First of all, I will use SageMaker's batch transform feature, which  is a high-performance and high-throughput method for transforming data and generating inferences. 

- I personally think, It's ideal for scenarios where you're dealing with large batches of data, don't need sub-second latency, or need to both preprocess and transform the training data. 

- My main focus is to deploy model, so on analytic point of view, I tried to use Sagemaker's ML library and find median housing price for specific housing requrements in certain areas. 

 


## Set Environment (lib & SageMaker)

In [0]:
# Setting-up Notebook in relevant environment.

import os
import numpy as np
import pandas as pd 
import matplotlib.pyplot as plt
%matplotlib inline

from sklearn.datasets import load_boston
import sklearn.model_selection

In [0]:
# set sagemaker in env.
import sagemaker
from sagemaker import get_execution_role
from sagemaker.amazon.amazon_estimator import image_url
from sagemaker.predictor import csv_serializer

# Object to represent current active session of sagemaker - contains some useful info. for future usage.
session = sagemaker.Session()

# object shows IAM role - will help us to assign training job to sagemaker.
role = get_execution_role()

## Download Data 

In [0]:
boston = load_boston()


## Data preparation and splitting.


In [0]:
# prepare data for python notebook
X_bos_pd = pd.DataFrame(boston.data, columns=boston, feature_names)
y_bos_pd = pd.DataFrame(bosotn.target)

# splitting into train and test
x_train,S_test,Y_train,Y_test = sklearn.model_selection.train_test_split(X_bos_pd, Y_bos_pd, test_size =0.33)

# further splitting of train to train(2/3) and validation(1/3)
X_train, X_val, Y_train, Y_val = sklearn.model_selection.train_test_split(X_train, Y_train, test_size=0.33)

SyntaxError: ignored

## Uploading dataa files to S3.

Keep in mind that, 

- When a training job is constructed using SageMaker, a container is executed which performs the training operation.
- This container is given access to data that is stored in S3. This means that we need to upload the data we want to use for training to S3. 
- In addition, when we perform a batch transform job, SageMaker expects the input data to be stored on S3. We can use the SageMaker API to do this and hide some of the details, but first data saved locally and then uploaded to S3 container.




In [0]:
# define & ensure data dictionary...
data_dir = '.../data/boston'
if not os.path.exists(data_dir):
  os.makedirs(data_dir)

In [0]:
# In data_dir, I amd creating csv file format for all data, and in validation and train set target data comes in first columns.

X_test.to_csv(os.path.join(data_dir,'test.csv'),header = False, index = False)
 
pd.concat([Y_val,X_val], axis =1).to_csv(os.path.join(data_dir, 'validation.csv'),header=False, index= False)
pd.concat([Y_train,X_train],axis =1).to_csv(os.path.join(data_dir,'train.csv'),header=Flase,index=False)

### Upload to S3 - data storage.
Its good prectice to give prefix to your S3 bucket, so you can easily get idea about specific container for relevant project. 
- Here, I am giving name as "dataset_name-algorithm_name-API_level".

I will use xgboost algorithm, which is one of the modern approach for supervised learning.

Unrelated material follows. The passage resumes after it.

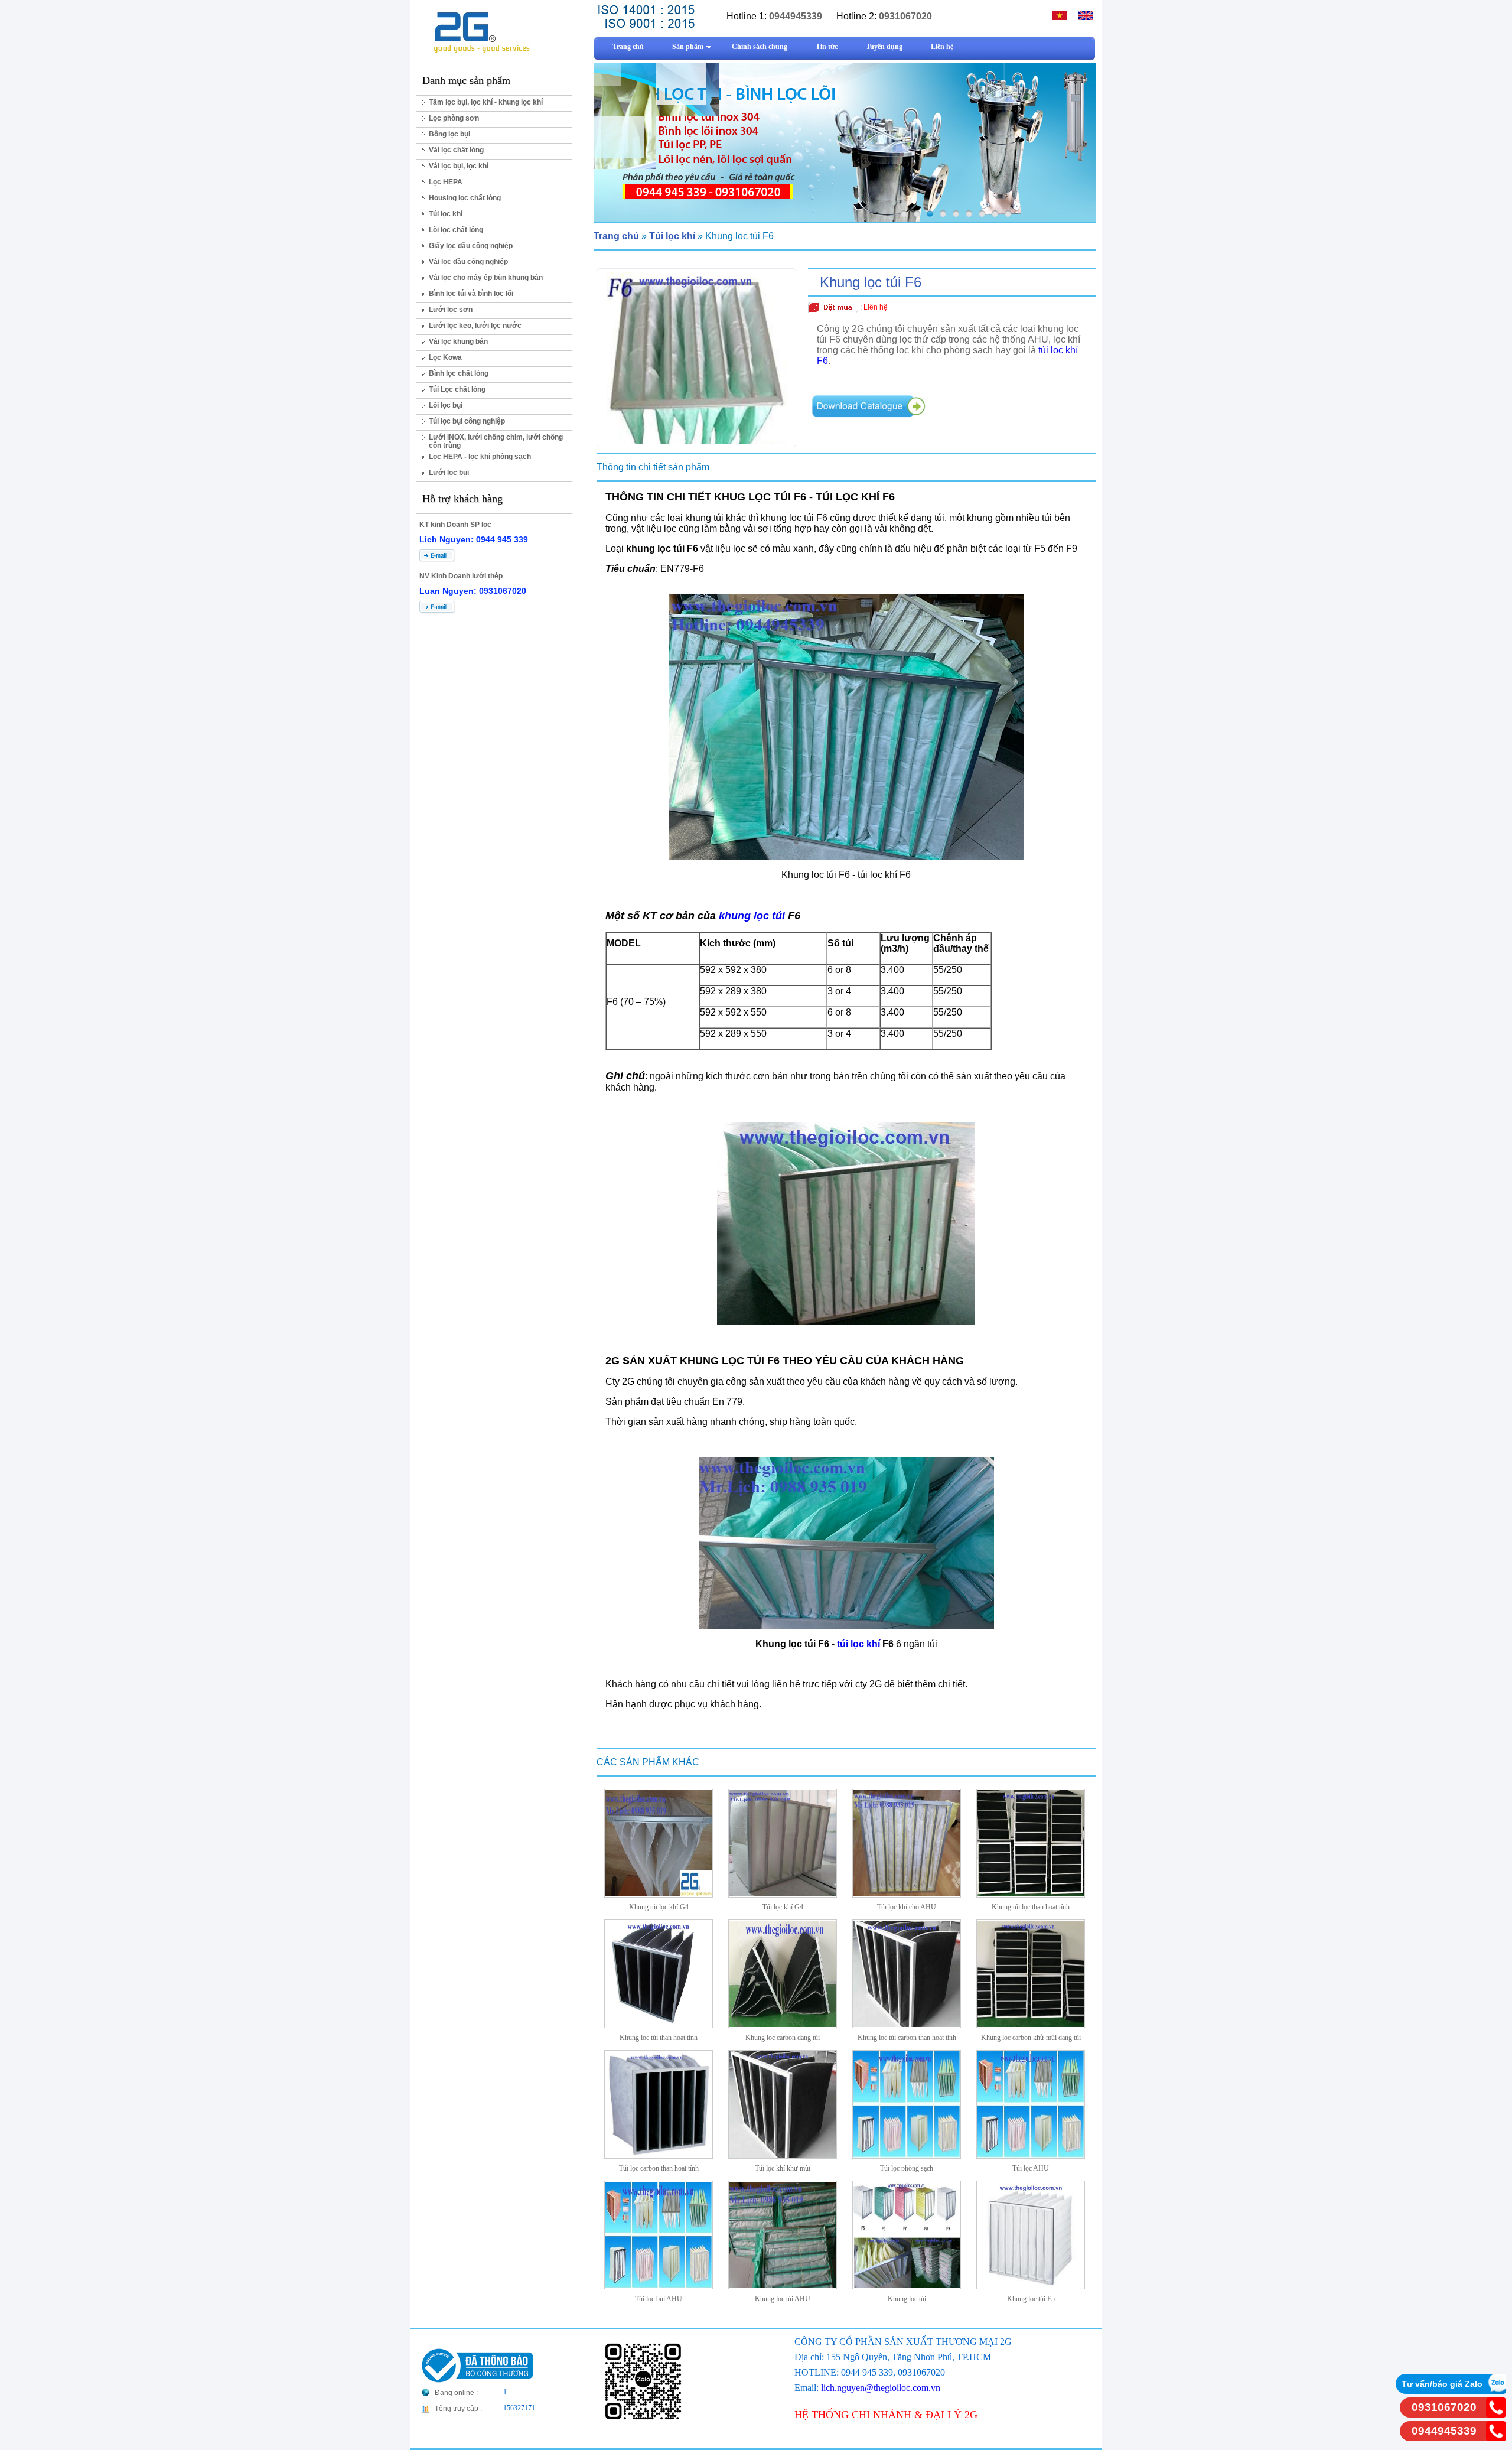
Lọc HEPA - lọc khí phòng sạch (480, 457)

It boost our algorithm gradient and give high accuracy result with good F1 score Matrix. 

> For more info, visit [XGBoost](https://xgboost.readthedocs.io/en/latest/) official documentation.

In [0]:
prefix = 'boston-xgboost-HL'

test_location = session.upload_data(os.path.join(data_dir,'test.csv'),key_prefix = prefix)
val_location = session.upload_data(os.path.join(data_dir,'validation.csv'), key_prefix = prefix)
train_location = session.upload_data(os.path.join(data_dir,'train.csv'),key_prefix = prefix)

## Training XGBoost Model
There are two options for training model either use high-level API in which Sage-Maker will train algorithm ownself or from low level API inwhich we need to define our own work. 

I will go with both the cases to represent difference. Before this we must need some important information for sagemaker to give permissions and you can find them from [common_para_list](https://docs.aws.amazon.com/sagemaker/latest/dg/sagemaker-algo-docker-registry-paths.html)


In [0]:
# define container with uri to define container with session and ml-model info.
container = get_image_uri(session.boto_region_name),'xgboost')

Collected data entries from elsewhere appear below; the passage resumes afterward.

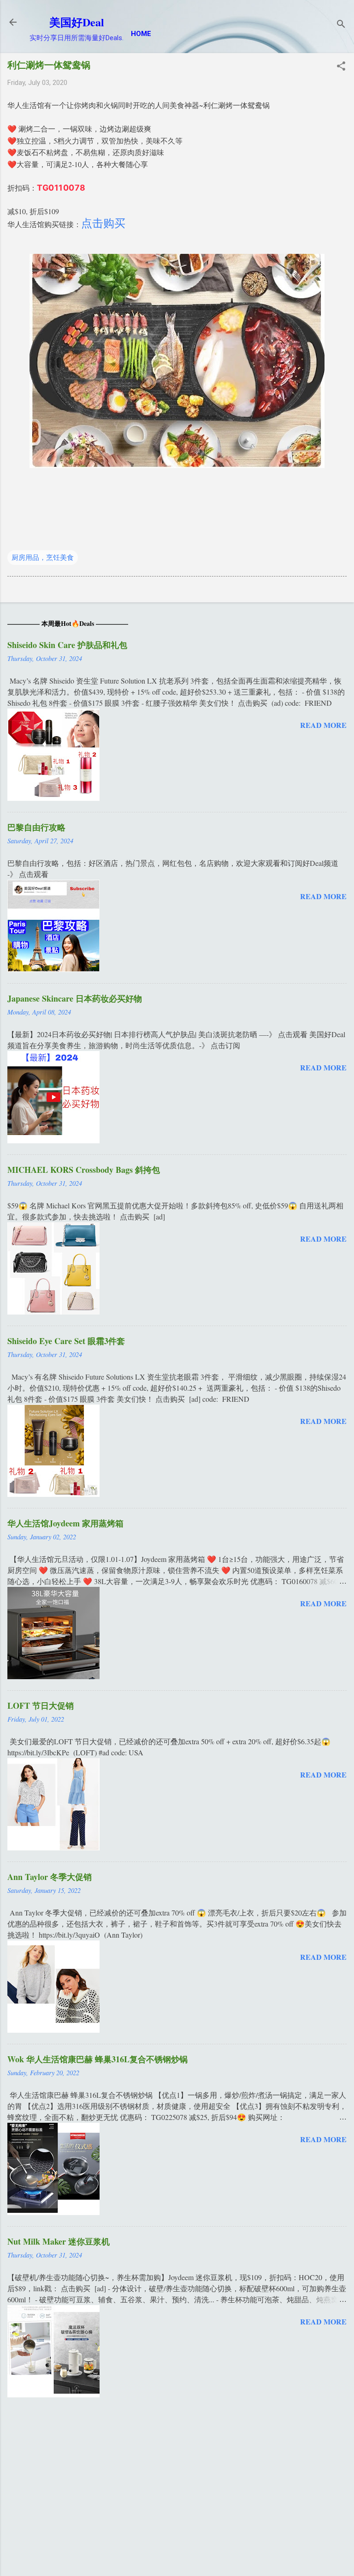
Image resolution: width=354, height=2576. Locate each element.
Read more (323, 725)
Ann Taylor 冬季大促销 (49, 1877)
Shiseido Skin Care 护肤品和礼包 (67, 645)
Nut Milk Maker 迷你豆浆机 (58, 2241)
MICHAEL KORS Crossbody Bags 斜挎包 (83, 1170)
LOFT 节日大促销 (40, 1705)
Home (141, 34)
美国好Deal (76, 22)
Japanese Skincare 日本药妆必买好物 (74, 998)
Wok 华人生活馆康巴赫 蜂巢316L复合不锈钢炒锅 (97, 2059)
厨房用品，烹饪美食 (43, 557)
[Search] (341, 25)
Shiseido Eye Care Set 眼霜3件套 (66, 1341)
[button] (341, 66)
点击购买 (103, 223)
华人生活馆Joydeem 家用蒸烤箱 (65, 1523)
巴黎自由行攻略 (36, 827)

# Now construct container object with requried parametrs.
xgb = sagemaker.estimator.Estimator(continer,                                   # our training container
                                    role,                                       # defined IAM role for training
                                    train_instance_count=1,                     # instaces, depend how many you created - for lengthy job need more
                                    train_instance_type = 'ml.m4.xlarge',       # type of instace type for deployjent - can use m2 to m5 (AWS rate will according to that, check here --> https://aws.amazon.com/sagemaker/pricing/)
                                    output_path = 's3://{}/{}/output'.format(session.default_bucket(),prefix),   # output destination
                                    sagemaker_session=session)                  # current session (because instance are on regionwise servers, s3 bucket is globalize platform)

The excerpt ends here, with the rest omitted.